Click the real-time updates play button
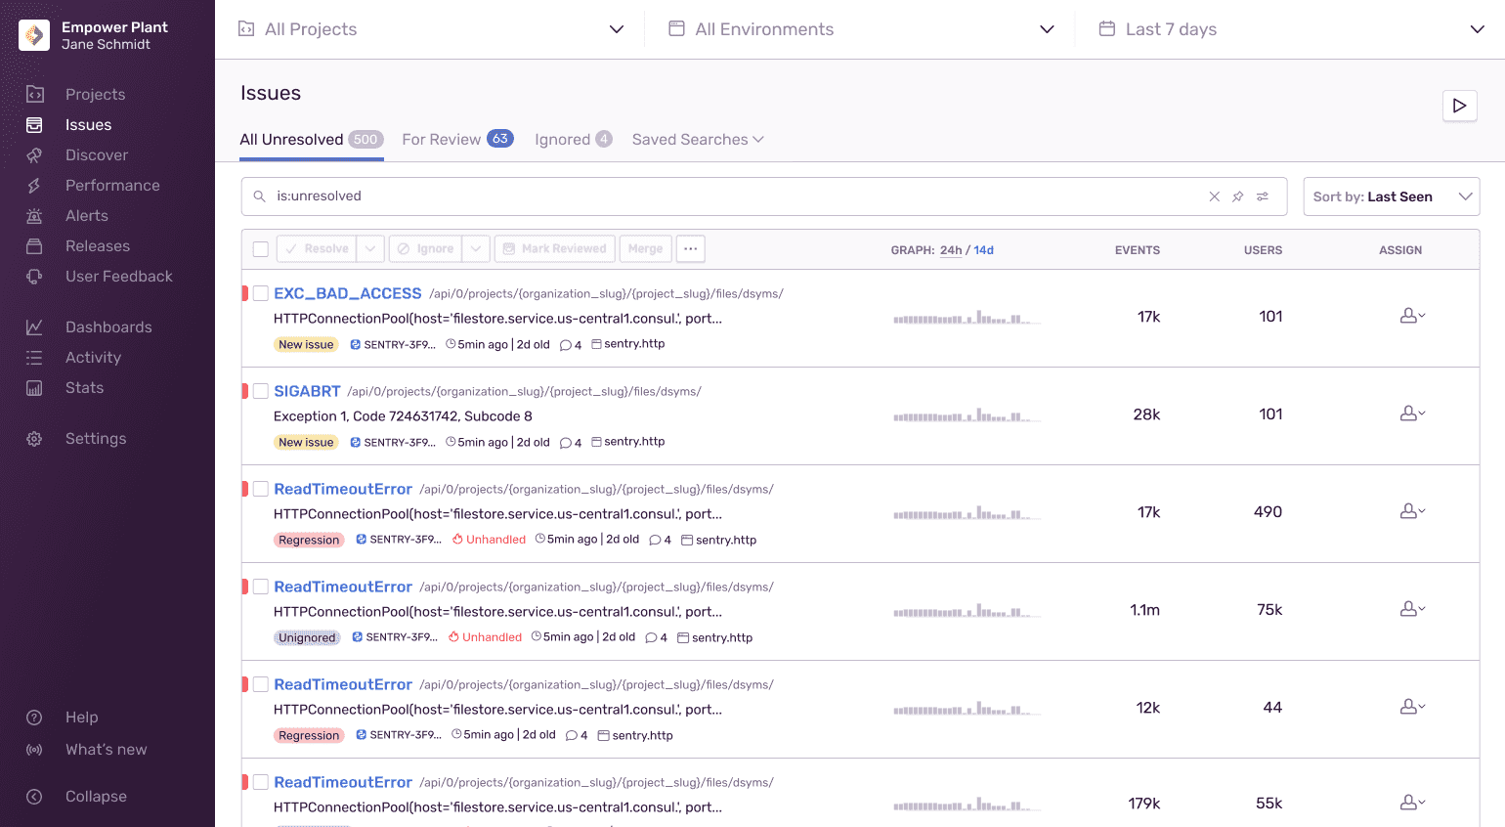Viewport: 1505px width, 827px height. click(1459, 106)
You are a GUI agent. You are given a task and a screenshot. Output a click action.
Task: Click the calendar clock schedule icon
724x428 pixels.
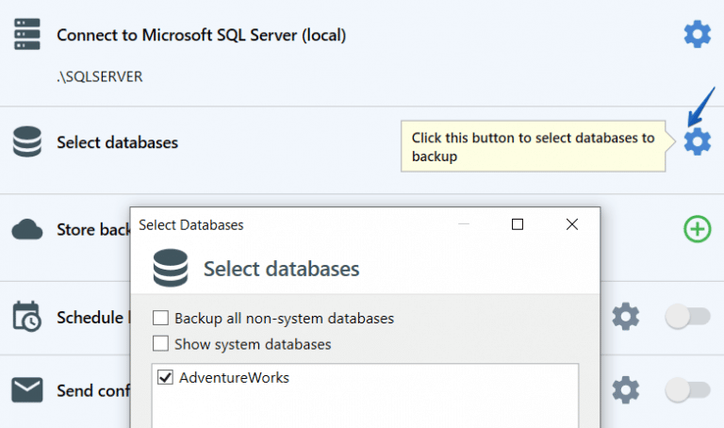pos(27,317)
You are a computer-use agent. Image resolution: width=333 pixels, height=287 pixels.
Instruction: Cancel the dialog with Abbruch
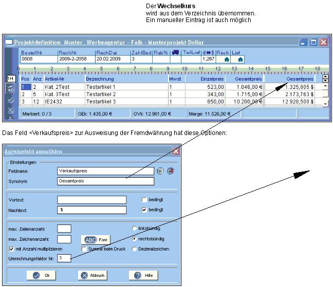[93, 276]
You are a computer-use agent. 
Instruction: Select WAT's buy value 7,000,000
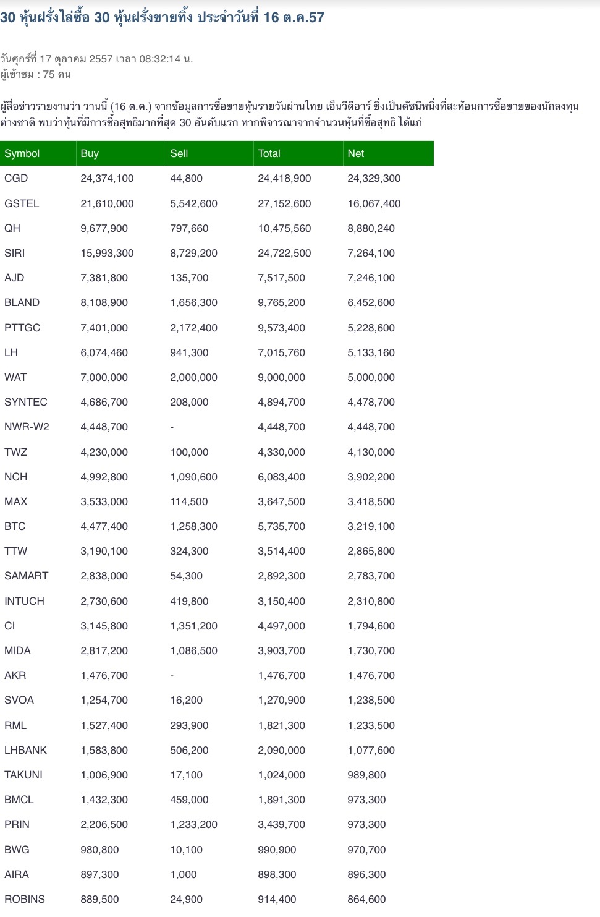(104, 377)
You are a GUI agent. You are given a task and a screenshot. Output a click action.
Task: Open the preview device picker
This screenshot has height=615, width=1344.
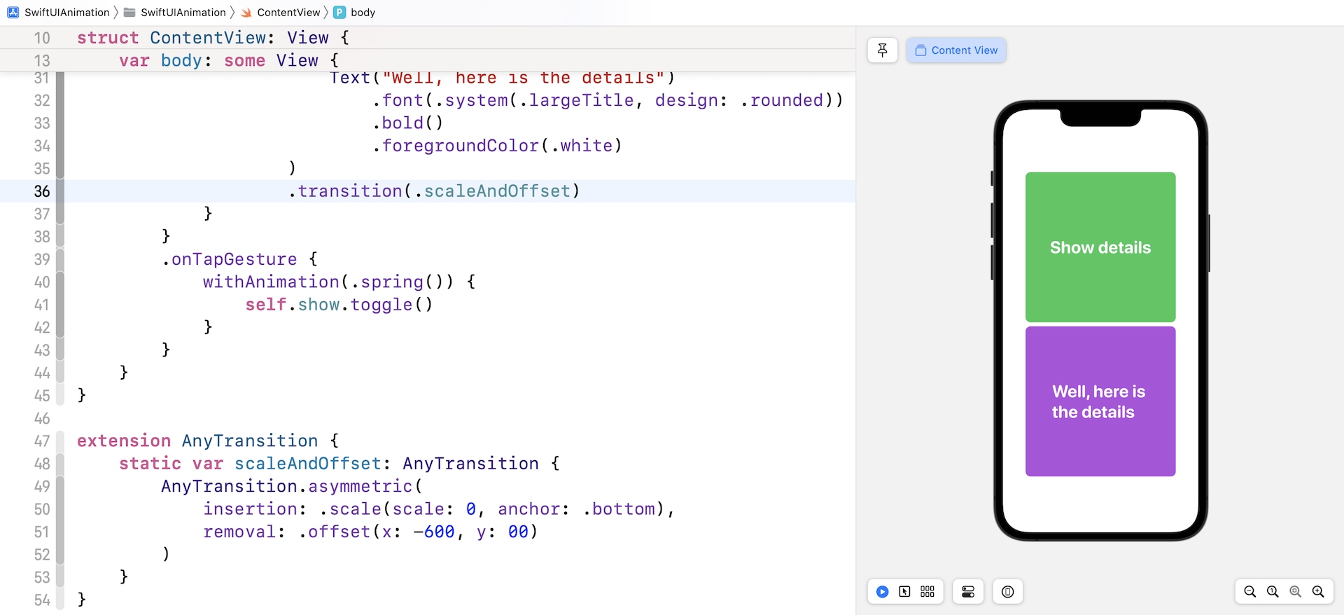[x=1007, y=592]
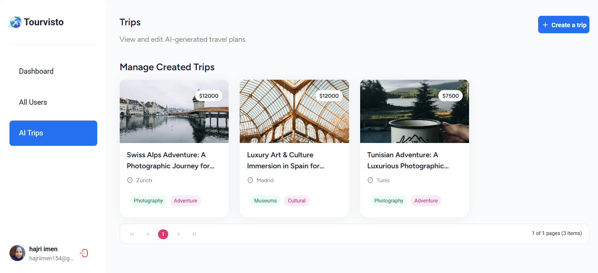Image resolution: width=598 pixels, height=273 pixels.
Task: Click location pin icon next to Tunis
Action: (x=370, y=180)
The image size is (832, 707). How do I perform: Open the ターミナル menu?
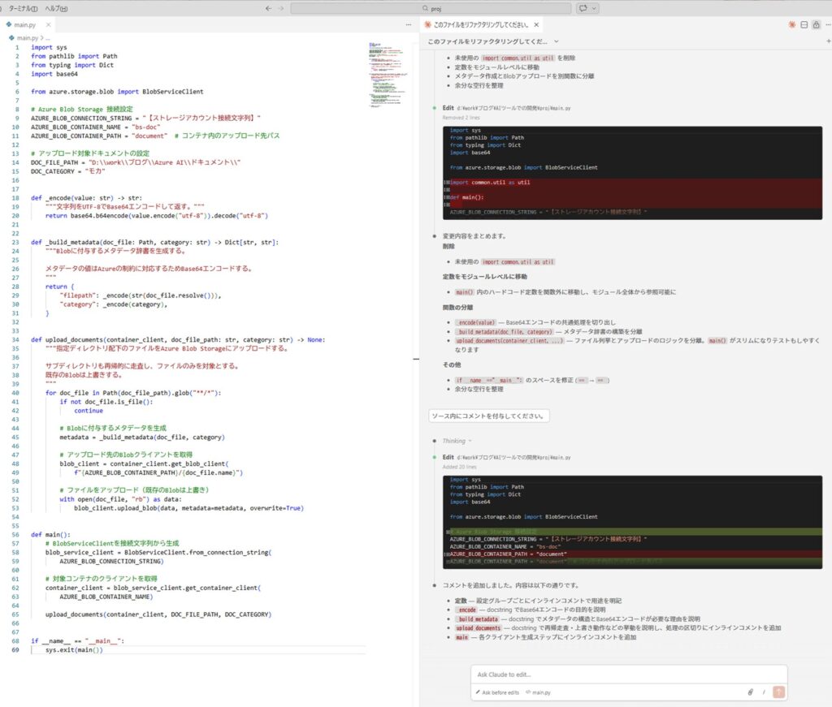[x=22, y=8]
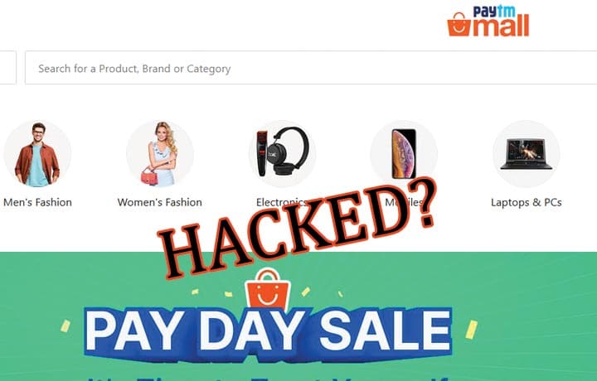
====
* HOW TO COMPLETE THIS TASK *
Give back the data exactly, with no images.

* ANSWER AREA *
Click the real-time updates play button
Viewport: 1505px width, 827px height. click(1459, 106)
You are a GUI agent. You are given a task and a screenshot. Output a click action.
Task: Click the calendar clock schedule icon
724x428 pixels.
pos(27,317)
You are a computer-use agent. Image resolution: width=333 pixels, height=287 pixels.
Instruction: Cancel the dialog with Abbruch
[93, 276]
You are a computer-use agent. 
Instruction: Select WAT's buy value 7,000,000
(104, 377)
You are a GUI agent. You are given a task and a screenshot. Output a click action.
Task: Open the preview device picker
This screenshot has height=615, width=1344.
[x=1007, y=592]
Image resolution: width=598 pixels, height=273 pixels.
Task: Click location pin icon next to Tunis
Action: (x=370, y=180)
The image size is (832, 707). How do I perform: Open the ターミナル menu?
[x=22, y=8]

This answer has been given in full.